That's not shock or stress. It is genetic diversity.
You can flip to flower anytime you want.. whether no or when you fill in more scorg it is 100% up to you and you can make it work either way.
If you wait for the other one to spread out more, you may need to prune the other one back a bit... whatever it takes to even it out. I'd expect the one on the left to continue to outpace the one on the right. You can mitigate this by continuing to train the one on the left beyond flip to flower... maybe 3-5 days longer? a week? depends on the difference in vertical growth you are seeing so far (or horizontal growth in this case as you train it to the scrog, lol, not the axial growth)
Usually when you fill about 1/2 the sapce, it's good to flip. Obvioulsy 1 plant is getting there sooner. Allowing one to cover more ground can help, but once they are tangled in teh scrog, you can't really move them around much, so there is some limitation in that.
Try to train the smaller away from the larger plant and let the larger plant encroach on the smaller plant etc... Train the larger plant beyond flip while allowing the smaller plant to start growing vertically to offset inevitable height difference.
This is more art than science because you have no idea how each will grow after flip, but usually they don't change their spots drastically.
If the smaller one isn't in the net, could get a pot elevator/riser to raise it up. If not tangled in scrog, i'd shift it away from the bigger plant so the bigger plant can use up a larger portion of the space than 1/2.
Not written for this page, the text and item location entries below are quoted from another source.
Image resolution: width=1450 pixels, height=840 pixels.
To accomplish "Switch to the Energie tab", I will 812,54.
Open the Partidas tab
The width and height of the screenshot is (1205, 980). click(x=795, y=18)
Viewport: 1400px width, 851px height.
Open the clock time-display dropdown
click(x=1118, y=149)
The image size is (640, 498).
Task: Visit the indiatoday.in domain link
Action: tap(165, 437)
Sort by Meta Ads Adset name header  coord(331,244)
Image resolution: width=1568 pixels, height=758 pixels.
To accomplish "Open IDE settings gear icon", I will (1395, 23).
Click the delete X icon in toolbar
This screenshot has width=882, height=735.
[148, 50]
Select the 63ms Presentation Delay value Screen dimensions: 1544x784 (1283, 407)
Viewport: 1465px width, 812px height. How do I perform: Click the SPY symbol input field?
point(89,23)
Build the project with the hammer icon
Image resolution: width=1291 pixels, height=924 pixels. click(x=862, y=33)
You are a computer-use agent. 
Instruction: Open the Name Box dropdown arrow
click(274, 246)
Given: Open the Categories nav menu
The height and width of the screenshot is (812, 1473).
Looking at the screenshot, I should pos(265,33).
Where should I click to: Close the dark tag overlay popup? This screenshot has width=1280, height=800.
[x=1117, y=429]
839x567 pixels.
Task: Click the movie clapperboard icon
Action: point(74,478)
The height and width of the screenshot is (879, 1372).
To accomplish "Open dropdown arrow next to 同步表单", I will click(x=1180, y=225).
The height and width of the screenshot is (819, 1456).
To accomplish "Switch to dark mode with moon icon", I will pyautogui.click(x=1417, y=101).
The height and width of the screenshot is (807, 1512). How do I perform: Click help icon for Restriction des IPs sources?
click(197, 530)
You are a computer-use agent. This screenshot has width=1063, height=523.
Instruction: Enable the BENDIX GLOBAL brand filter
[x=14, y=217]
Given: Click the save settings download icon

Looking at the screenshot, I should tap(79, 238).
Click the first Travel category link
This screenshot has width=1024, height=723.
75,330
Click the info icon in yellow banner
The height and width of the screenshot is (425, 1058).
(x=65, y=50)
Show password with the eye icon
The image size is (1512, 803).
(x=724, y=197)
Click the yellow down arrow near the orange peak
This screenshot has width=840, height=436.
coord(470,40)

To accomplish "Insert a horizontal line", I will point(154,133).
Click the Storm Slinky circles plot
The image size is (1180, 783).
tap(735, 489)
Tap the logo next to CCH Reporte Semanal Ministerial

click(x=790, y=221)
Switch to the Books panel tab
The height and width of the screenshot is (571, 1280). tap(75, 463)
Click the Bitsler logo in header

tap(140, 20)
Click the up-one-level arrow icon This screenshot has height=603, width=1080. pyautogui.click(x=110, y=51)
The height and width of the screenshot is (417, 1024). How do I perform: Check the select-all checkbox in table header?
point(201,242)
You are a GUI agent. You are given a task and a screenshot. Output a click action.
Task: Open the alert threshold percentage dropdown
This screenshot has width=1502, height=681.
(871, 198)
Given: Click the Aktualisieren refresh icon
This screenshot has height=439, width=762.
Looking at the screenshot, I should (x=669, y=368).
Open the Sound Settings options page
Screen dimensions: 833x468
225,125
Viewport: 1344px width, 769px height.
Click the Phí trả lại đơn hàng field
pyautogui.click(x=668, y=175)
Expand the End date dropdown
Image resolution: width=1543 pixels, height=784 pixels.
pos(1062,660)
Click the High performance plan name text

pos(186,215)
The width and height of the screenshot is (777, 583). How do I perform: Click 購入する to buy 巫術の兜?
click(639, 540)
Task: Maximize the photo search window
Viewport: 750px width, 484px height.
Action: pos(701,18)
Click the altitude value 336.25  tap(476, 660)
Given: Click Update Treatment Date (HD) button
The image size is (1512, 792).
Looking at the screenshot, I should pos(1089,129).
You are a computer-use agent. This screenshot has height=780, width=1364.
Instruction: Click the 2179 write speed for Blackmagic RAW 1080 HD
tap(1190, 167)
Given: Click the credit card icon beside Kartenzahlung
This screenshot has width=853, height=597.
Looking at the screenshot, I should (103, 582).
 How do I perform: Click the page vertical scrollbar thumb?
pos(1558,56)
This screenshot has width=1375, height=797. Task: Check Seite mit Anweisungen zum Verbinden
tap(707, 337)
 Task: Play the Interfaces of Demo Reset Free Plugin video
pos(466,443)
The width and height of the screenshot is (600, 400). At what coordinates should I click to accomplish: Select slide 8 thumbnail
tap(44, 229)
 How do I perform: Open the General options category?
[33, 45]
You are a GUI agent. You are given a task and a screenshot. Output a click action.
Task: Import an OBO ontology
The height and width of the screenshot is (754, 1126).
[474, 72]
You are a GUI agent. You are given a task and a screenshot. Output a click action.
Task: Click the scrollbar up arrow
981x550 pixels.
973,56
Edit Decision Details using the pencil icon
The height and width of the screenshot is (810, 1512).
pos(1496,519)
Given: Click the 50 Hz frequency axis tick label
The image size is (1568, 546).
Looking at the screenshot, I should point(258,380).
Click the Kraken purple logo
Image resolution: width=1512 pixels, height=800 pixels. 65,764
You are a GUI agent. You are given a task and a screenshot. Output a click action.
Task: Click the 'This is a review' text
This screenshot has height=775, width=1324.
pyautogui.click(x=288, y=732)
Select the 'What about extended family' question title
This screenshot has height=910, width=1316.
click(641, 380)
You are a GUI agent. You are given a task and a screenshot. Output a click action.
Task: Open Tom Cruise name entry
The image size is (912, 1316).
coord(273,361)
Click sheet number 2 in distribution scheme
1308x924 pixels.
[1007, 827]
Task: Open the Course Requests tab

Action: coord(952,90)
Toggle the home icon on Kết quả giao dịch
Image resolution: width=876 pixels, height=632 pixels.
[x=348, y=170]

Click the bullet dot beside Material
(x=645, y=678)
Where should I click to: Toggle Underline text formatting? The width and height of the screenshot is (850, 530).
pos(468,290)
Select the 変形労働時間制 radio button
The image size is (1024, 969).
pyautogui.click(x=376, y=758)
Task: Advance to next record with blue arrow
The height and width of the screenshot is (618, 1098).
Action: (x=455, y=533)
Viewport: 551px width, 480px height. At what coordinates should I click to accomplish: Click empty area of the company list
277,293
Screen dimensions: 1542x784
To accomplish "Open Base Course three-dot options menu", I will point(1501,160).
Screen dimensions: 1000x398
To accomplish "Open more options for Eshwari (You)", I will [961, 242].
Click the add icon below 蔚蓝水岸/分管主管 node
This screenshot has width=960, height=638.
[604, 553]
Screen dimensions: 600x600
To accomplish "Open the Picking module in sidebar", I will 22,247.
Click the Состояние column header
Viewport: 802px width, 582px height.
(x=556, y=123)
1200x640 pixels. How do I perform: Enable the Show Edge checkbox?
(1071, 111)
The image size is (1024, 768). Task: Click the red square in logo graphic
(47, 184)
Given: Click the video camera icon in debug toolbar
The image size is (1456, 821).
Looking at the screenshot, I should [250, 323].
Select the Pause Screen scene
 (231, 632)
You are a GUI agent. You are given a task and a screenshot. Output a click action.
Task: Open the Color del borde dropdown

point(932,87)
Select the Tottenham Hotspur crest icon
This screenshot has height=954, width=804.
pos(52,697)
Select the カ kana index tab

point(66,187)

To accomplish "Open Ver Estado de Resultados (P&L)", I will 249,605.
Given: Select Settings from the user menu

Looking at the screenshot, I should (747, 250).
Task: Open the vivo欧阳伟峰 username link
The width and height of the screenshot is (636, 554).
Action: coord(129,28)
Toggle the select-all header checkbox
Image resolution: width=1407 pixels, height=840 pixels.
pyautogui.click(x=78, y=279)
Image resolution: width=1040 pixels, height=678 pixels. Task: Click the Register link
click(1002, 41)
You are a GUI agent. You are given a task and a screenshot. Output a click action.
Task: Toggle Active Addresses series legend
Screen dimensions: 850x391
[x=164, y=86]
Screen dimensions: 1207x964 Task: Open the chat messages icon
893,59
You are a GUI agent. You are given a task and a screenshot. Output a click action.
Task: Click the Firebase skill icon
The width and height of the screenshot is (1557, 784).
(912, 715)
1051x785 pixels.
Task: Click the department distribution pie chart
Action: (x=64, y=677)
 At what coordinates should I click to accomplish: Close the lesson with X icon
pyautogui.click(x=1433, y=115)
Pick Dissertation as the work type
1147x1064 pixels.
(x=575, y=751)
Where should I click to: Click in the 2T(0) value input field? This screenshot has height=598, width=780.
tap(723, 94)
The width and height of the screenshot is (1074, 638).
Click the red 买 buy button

any way you can slow one down and allow the other to start growing vertically earlier will help keep the canopy level later on. Anything you can do to reposition and or train the plants to better fill the area will have a positive effect on your yield.
The only way you avoid this is using clones of the same plant. PAy attention, because you'll be doing this again and the more comfortable you are the better. You understand the basics of apical dominance / training, now manipulate the plants for best results. Nothing you can do about genetic diversity but try to mitigate the differences as best you can.